A Dive into Dollar Cost Averaging

What is Dollar Cost Averaging?

Dollar cost averaging is an investment strategy in which the investor consistently invests money into a security over set time intervals. The aim of this strategy is to "average into" a position; because the time periods in which the investor invests more into the position are consistent, the main draw of this strategy is that the investor will buy both the high points and the low points of the asset, in effect, averaging out.

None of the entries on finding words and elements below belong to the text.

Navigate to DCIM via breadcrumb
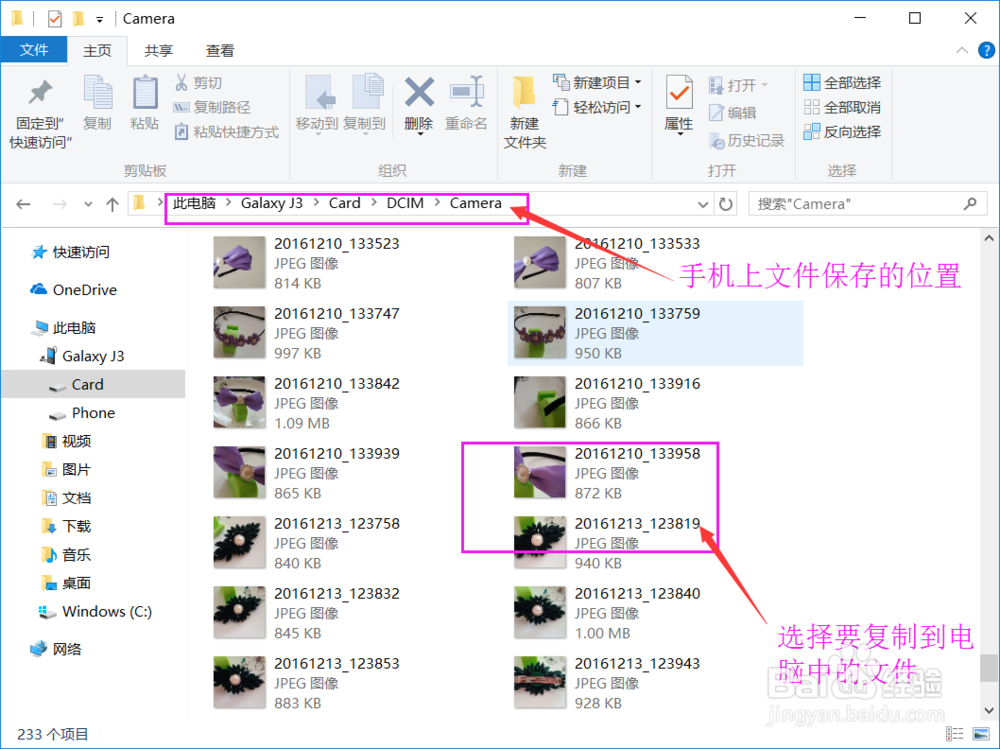The image size is (1000, 749). pos(404,202)
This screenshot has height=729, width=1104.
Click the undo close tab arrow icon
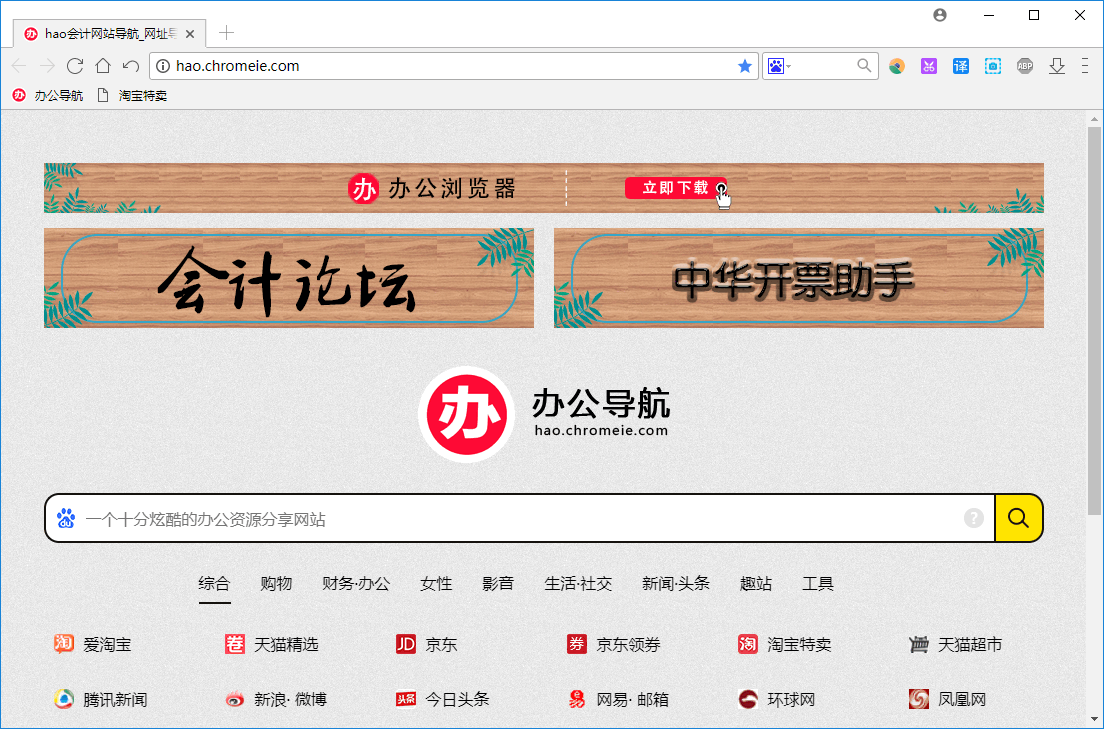tap(131, 66)
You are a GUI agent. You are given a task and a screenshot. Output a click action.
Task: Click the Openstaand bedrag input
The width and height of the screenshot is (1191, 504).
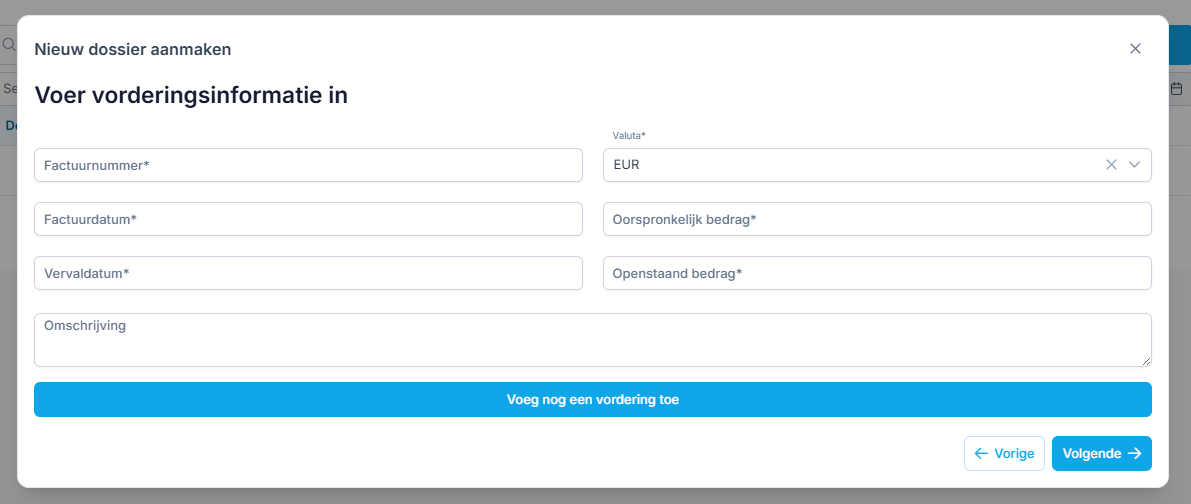877,273
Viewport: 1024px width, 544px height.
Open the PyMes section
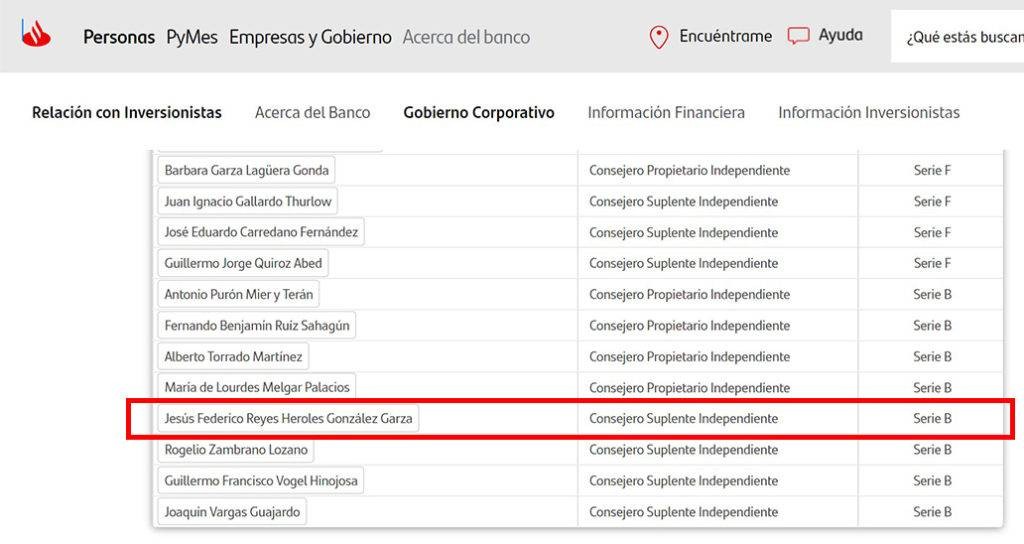pyautogui.click(x=192, y=37)
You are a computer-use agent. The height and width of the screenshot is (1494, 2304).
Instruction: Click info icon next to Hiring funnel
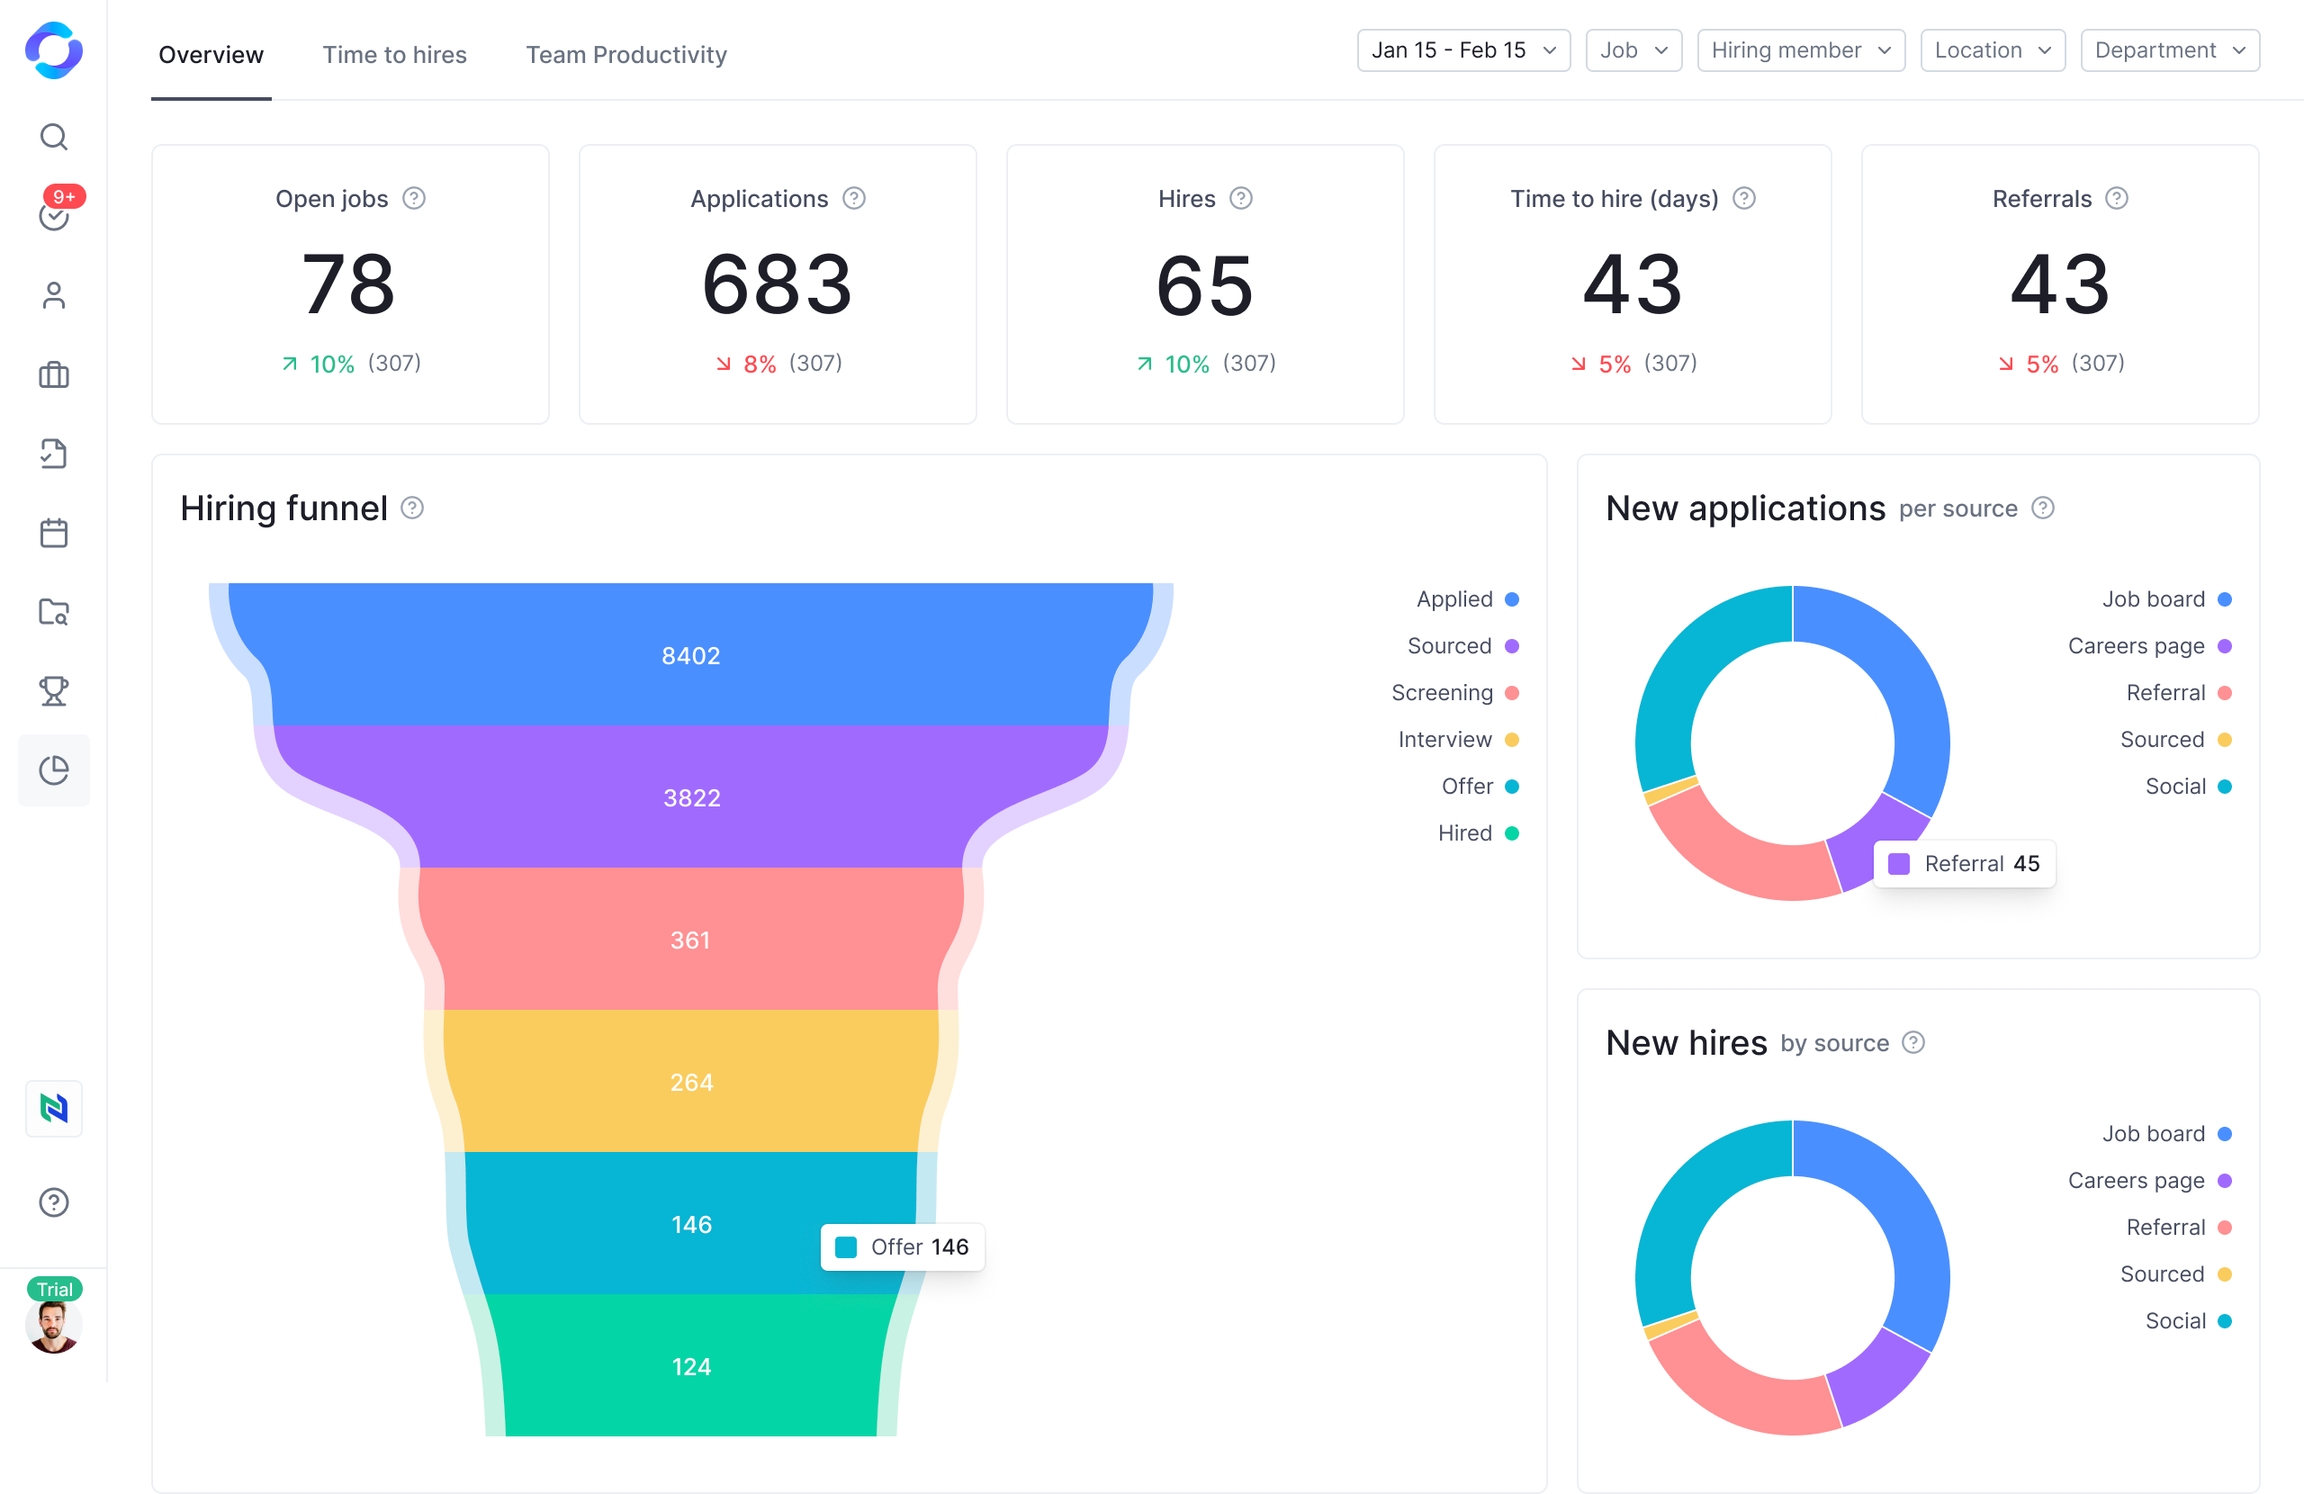[x=412, y=508]
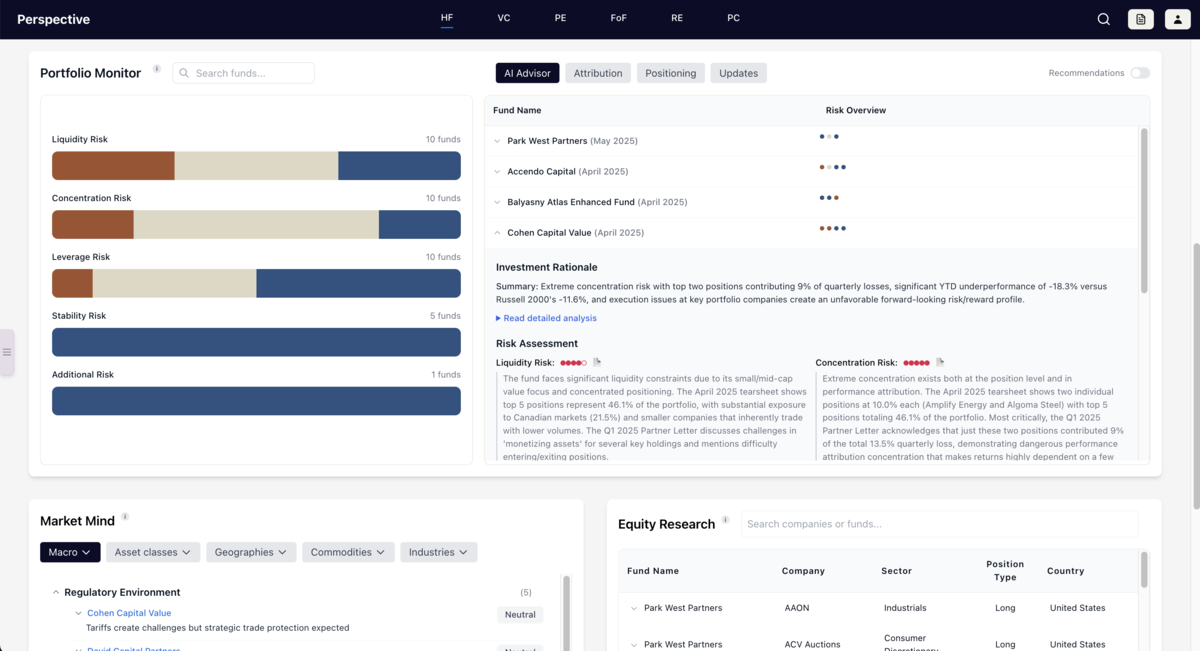This screenshot has height=651, width=1200.
Task: Open the global search magnifier icon
Action: (1103, 19)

What are the Benefits of the Strategy?

This investment strategy is one of the longest-standing strategies there is for investors to participate in the financial markets; this is for a reason: the strategy can yield great benefits. One main benefit of the strategy is the idea that the investor could end up with more shares of a security for the same price by using dollar cost averaging instead of buying all of the shares at once. For example, if a security is trading at a price of $40, and the investor decides to invest $400 all at once, then the investor will get 10 shares. However, if the investor chooses to invest using the dollar cost averaging strategy and invests $100 per week, a scenario like this may follow:

Week 1 - the security drops to $20, and the investor buys 5 shares

Week 2 - the security increases to $25, and the investor buys 4 shares

Week 3 - the security increases to $50, and the investor buys 2 shares

Week 4 - the security drops back down to $40, and the investor buys 2.5 shares (assuming fractional trading)

As a result, the investor is able to purchase 13.5 shares of the security using the dollar-cost averaging method, instead of the 10 shares purchased by investing the $400 all at once.